Write out the records as a numbered list, from the first line through the line containing "[x=19, y=66]". Skip any blank lines.

==== DATA SHOWN

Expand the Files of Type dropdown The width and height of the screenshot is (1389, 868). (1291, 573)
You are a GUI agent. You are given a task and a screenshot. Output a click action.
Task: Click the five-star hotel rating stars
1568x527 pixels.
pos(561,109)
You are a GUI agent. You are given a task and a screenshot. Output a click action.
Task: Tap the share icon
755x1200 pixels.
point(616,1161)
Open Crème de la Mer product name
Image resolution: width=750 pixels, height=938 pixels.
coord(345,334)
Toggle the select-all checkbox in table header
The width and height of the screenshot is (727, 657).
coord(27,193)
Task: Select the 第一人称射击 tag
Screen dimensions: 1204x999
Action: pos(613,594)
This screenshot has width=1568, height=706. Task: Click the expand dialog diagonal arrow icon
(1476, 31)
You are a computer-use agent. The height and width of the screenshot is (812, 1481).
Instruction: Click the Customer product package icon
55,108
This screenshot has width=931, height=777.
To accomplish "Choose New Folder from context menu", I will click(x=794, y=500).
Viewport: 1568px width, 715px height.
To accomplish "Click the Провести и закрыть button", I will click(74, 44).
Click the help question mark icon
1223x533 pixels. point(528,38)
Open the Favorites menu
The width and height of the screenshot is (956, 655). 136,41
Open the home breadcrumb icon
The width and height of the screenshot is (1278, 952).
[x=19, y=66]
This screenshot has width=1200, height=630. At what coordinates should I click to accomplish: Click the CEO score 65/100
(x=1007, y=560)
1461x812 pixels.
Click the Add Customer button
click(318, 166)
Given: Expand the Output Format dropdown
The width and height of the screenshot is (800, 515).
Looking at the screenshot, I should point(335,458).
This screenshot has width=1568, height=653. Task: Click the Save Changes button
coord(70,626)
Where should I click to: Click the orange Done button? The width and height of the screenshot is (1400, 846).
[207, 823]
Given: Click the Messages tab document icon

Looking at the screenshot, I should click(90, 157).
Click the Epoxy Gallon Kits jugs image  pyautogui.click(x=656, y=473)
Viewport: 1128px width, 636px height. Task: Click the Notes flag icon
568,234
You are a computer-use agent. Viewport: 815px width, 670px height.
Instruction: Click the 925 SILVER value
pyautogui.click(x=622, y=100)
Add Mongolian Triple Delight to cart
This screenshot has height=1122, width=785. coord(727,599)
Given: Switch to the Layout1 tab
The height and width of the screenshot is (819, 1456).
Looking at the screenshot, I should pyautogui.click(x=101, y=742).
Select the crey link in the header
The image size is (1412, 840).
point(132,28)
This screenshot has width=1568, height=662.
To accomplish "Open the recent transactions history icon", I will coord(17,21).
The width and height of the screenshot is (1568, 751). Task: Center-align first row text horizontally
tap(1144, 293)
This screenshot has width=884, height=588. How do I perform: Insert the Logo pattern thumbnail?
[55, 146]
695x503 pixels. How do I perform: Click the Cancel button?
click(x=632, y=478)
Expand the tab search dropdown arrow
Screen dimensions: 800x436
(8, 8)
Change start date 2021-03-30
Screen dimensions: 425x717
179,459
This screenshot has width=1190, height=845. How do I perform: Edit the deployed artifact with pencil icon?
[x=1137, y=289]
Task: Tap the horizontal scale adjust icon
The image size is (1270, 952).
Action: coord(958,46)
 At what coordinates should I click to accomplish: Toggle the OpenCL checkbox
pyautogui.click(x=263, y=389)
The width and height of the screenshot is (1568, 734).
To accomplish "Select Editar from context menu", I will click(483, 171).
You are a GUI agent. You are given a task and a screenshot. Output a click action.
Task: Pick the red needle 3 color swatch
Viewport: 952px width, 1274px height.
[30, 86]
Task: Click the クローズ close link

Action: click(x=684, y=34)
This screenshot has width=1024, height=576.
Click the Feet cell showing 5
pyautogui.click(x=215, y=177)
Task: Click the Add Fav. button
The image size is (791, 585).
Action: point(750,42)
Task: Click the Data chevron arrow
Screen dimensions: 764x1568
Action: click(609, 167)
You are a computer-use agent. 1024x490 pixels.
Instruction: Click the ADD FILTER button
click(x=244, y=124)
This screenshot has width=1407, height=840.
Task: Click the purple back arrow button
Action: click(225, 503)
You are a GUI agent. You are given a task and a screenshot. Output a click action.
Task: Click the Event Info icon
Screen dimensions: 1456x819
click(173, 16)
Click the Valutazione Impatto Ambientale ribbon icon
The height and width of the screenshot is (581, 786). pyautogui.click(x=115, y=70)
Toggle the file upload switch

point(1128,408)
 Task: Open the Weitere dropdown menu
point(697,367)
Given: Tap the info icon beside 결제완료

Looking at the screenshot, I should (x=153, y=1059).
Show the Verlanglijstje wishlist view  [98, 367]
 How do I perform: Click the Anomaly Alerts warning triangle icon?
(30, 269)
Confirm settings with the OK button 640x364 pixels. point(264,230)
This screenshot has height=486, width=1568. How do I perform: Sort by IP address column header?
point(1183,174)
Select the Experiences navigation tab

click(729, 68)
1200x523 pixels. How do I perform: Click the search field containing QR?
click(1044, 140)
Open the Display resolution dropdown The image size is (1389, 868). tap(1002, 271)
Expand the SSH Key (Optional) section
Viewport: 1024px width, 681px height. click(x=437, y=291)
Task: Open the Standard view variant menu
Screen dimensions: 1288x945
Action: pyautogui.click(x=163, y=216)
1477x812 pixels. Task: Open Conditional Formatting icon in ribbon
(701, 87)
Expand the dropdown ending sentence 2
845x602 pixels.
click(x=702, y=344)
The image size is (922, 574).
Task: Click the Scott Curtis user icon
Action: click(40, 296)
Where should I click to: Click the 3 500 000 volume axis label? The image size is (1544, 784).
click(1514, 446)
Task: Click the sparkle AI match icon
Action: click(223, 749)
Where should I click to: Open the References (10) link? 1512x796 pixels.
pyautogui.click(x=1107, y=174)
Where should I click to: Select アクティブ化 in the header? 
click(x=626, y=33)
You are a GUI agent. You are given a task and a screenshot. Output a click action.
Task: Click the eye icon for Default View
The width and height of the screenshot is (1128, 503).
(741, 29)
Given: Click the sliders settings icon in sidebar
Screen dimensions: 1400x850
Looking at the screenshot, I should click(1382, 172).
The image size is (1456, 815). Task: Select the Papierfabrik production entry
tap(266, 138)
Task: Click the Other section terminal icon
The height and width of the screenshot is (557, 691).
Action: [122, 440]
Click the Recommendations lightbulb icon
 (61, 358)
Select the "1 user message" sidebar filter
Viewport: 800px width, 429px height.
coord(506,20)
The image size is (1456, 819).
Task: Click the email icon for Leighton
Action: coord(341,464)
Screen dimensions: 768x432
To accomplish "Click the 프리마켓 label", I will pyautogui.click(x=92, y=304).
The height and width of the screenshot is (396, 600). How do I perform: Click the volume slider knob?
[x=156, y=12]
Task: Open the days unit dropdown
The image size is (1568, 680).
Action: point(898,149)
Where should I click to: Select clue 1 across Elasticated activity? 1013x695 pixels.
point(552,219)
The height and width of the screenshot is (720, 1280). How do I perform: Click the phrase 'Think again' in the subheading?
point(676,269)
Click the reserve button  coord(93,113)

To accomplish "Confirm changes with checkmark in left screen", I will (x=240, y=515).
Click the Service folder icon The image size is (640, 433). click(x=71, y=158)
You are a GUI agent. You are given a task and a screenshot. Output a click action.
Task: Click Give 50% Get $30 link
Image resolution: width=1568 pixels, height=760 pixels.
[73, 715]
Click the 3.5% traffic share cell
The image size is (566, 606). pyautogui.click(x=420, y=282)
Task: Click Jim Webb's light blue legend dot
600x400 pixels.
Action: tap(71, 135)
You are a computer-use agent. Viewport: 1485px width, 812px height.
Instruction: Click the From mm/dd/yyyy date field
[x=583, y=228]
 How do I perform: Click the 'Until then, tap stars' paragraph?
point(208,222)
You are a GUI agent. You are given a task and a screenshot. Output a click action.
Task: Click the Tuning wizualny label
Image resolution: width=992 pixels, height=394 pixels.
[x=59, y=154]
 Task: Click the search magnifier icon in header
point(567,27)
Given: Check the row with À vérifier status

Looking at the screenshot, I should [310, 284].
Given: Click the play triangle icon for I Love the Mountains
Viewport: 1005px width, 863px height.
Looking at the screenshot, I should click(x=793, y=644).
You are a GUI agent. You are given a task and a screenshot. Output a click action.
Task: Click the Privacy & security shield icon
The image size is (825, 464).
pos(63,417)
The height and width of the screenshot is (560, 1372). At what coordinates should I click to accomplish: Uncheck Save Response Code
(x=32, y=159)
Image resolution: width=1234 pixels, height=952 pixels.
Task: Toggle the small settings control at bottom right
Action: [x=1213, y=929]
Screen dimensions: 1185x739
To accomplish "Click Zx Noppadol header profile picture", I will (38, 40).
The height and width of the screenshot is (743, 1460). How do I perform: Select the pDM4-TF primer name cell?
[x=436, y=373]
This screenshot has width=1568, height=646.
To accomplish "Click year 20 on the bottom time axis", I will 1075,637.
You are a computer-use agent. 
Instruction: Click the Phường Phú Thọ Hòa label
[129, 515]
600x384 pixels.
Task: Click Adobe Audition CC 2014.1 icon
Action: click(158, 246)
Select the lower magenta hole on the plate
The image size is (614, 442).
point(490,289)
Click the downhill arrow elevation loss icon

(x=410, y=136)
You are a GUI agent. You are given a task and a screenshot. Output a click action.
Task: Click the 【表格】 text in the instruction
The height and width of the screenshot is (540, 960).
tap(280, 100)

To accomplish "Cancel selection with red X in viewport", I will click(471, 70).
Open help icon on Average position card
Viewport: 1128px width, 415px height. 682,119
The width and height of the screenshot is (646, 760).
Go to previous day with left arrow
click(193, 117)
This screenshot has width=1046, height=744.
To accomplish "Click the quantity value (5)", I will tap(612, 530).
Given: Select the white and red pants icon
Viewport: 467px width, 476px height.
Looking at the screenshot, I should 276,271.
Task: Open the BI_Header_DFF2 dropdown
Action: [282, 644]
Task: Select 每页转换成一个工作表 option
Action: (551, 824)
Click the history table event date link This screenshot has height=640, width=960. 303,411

========

▶ **COMPLETED EXERCISE**
1. Expand the Files of Type dropdown The width and height of the screenshot is (1389, 868). (1291, 573)
2. You are a GUI agent. You are given a task and a screenshot. Output a click action.
3. Task: Click the five-star hotel rating stars
4. 1568x527 pixels.
5. pos(561,109)
6. You are a GUI agent. You are given a task and a screenshot. Output a click action.
7. Task: Tap the share icon
8. 755x1200 pixels.
9. point(616,1161)
10. Open Crème de la Mer product name
11. Image resolution: width=750 pixels, height=938 pixels.
12. coord(345,334)
13. Toggle the select-all checkbox in table header
14. The width and height of the screenshot is (727, 657).
15. coord(27,193)
16. Task: Select the 第一人称射击 tag
17. Screen dimensions: 1204x999
18. Action: pos(613,594)
19. This screenshot has width=1568, height=706. Task: Click the expand dialog diagonal arrow icon
20. (1476, 31)
21. You are a computer-use agent. The height and width of the screenshot is (812, 1481).
22. Instruction: Click the Customer product package icon
23. 55,108
24. This screenshot has width=931, height=777.
25. To accomplish "Choose New Folder from context menu", I will click(x=794, y=500).
26. Viewport: 1568px width, 715px height.
27. To accomplish "Click the Провести и закрыть button", I will click(74, 44).
28. Click the help question mark icon
29. 1223x533 pixels. point(528,38)
30. Open the Favorites menu
31. The width and height of the screenshot is (956, 655). 136,41
32. Open the home breadcrumb icon
33. The width and height of the screenshot is (1278, 952).
34. [x=19, y=66]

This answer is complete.